Predicting the Temperature Dependence of Surfactant CMCs Using Graph Neural Networks
Christoforos Brozos, Jan G. Rittig, Sandip Bhattacharya, Elie Akanny, Christina Kohlmann, Alexander Mitsos
TL;DR
This work addresses predicting the temperature dependence of surfactant CMCs across ionic, nonionic, zwitterionic, and sugar-based classes by developing an end-to-end GNN that incorporates temperature into the molecular fingerprint. An ensemble of GINEConv-based GNNs is trained on a dataset of $1{,}377$ CMC measurements from $492$ unique surfactants spanning $0^\circ$C to $90^\circ$C, with two evaluation schemes to test temperature extrapolation and generalization to unseen structures. The model achieves high predictive performance, with $R^2$ around $0.97$ for the different-temperature split and $0.94$ for the distinct-surfactant split, and RMSEs of about $0.173$ and $0.251$ (log CMC units), respectively, outperforming several prior temperature-independent approaches on larger, more diverse datasets. While the approach is robust, it underestimates some temperature sensitivities and exhibits class-dependent variability, especially for sugar-based surfactants, motivating more data and potentially geometry-aware GNNs, along with pH considerations and explainability in future work.
Abstract
The critical micelle concentration (CMC) of surfactant molecules is an essential property for surfactant applications in industry. Recently, classical QSPR and Graph Neural Networks (GNNs), a deep learning technique, have been successfully applied to predict the CMC of surfactants at room temperature.

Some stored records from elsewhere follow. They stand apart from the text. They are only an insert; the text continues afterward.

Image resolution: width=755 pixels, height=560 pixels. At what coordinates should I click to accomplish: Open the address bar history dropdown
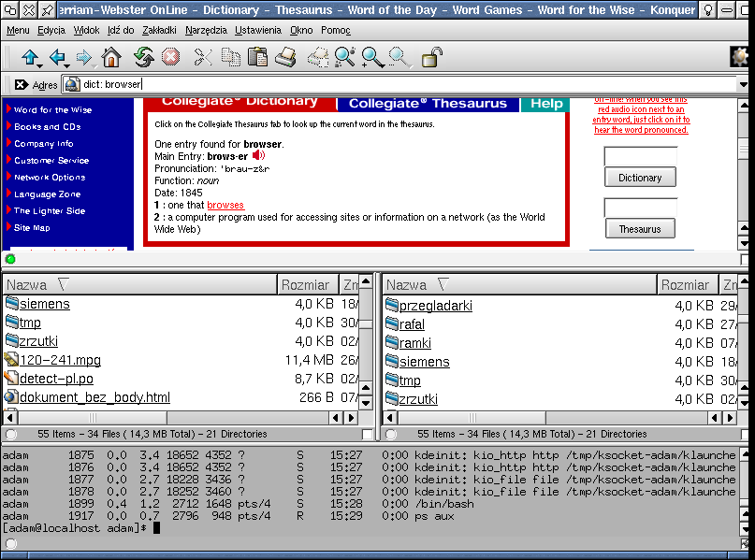coord(744,84)
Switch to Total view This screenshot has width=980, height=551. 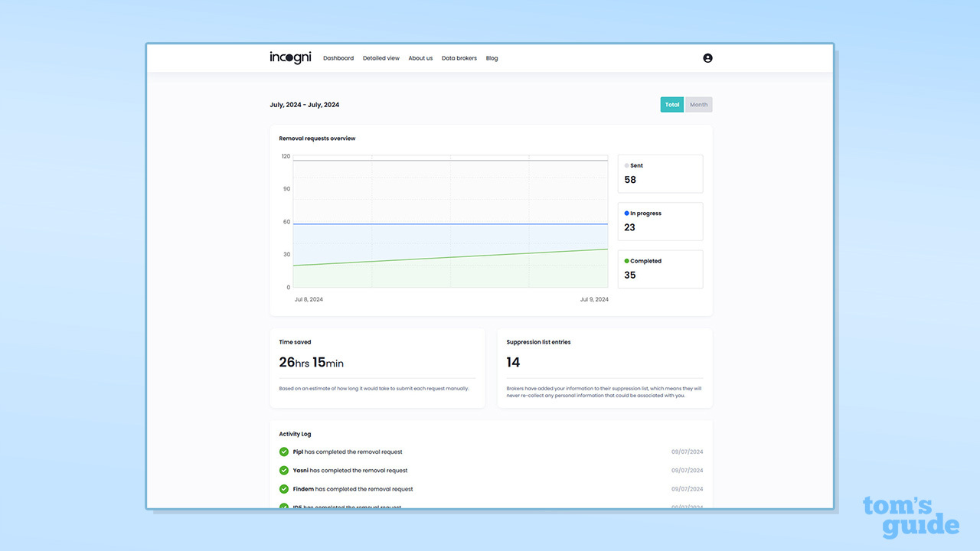pos(671,105)
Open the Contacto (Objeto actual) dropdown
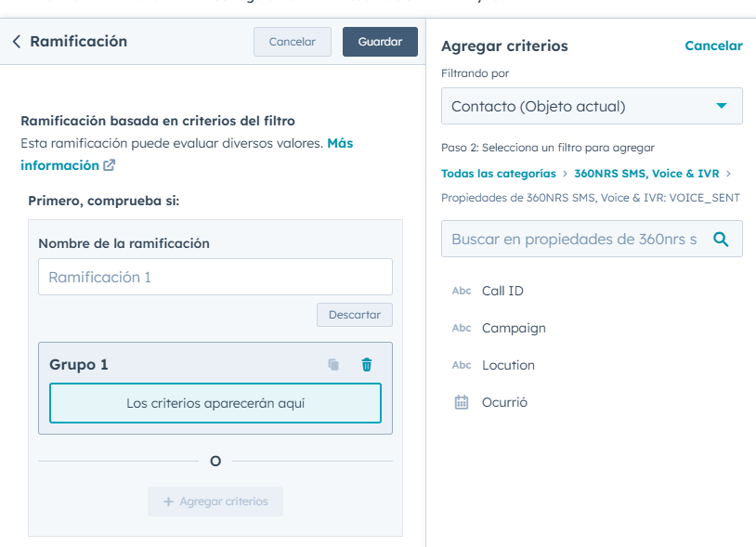The width and height of the screenshot is (756, 547). [592, 106]
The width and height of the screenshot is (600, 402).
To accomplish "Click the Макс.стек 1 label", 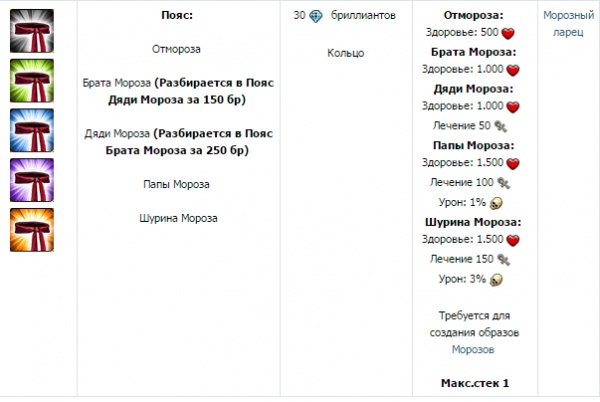I will [475, 383].
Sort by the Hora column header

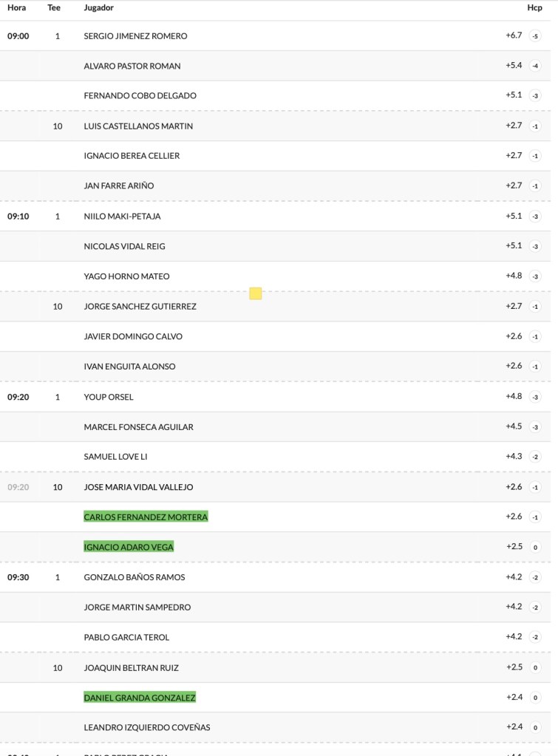click(x=17, y=8)
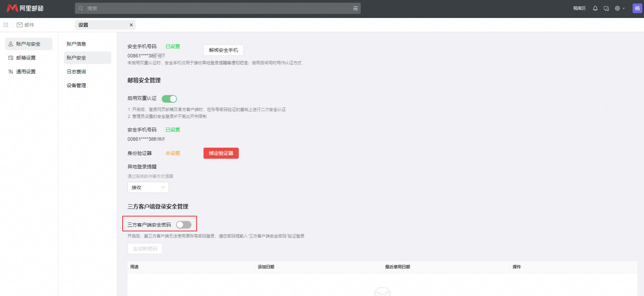This screenshot has width=644, height=296.
Task: Close the 设置 tab
Action: [x=131, y=25]
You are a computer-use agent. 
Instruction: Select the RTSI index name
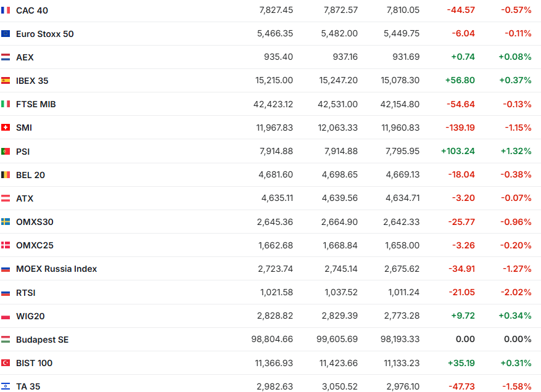coord(26,293)
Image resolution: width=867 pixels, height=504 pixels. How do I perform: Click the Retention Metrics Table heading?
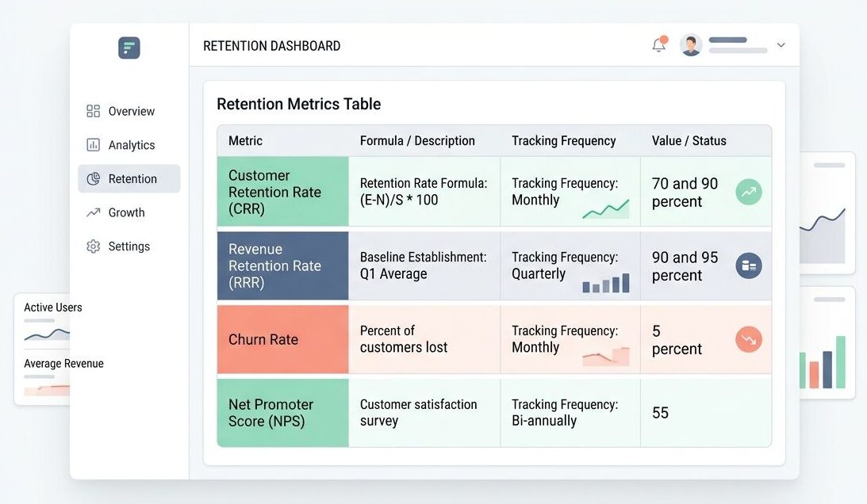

However, these models have not yet considered the temperature dependency of the CMC, which is highly relevant for practical applications. We herein develop a GNN model for temperature-dependent CMC prediction of surfactants. We collect about 1400 data points from public sources for all surfactant classes, i.e., ionic, nonionic, and zwitterionic, at multiple temperatures. We test the predictive quality of the model for following scenarios: i) when CMC data for surfactants are present in the training of the model in at least one different temperature, and ii) CMC data for surfactants are not present in the training, i.e., generalizing to unseen surfactants. In both test scenarios, our model exhibits a high predictive performance of R$^2 \geq $ 0.94 on test data. We also find that the model performance varies by surfactant class. Finally, we evaluate the model for sugar-based surfactants with complex molecular structures, as these represent a more sustainable alternative to synthetic surfactants and are therefore of great interest for future applications in the personal and home care industries.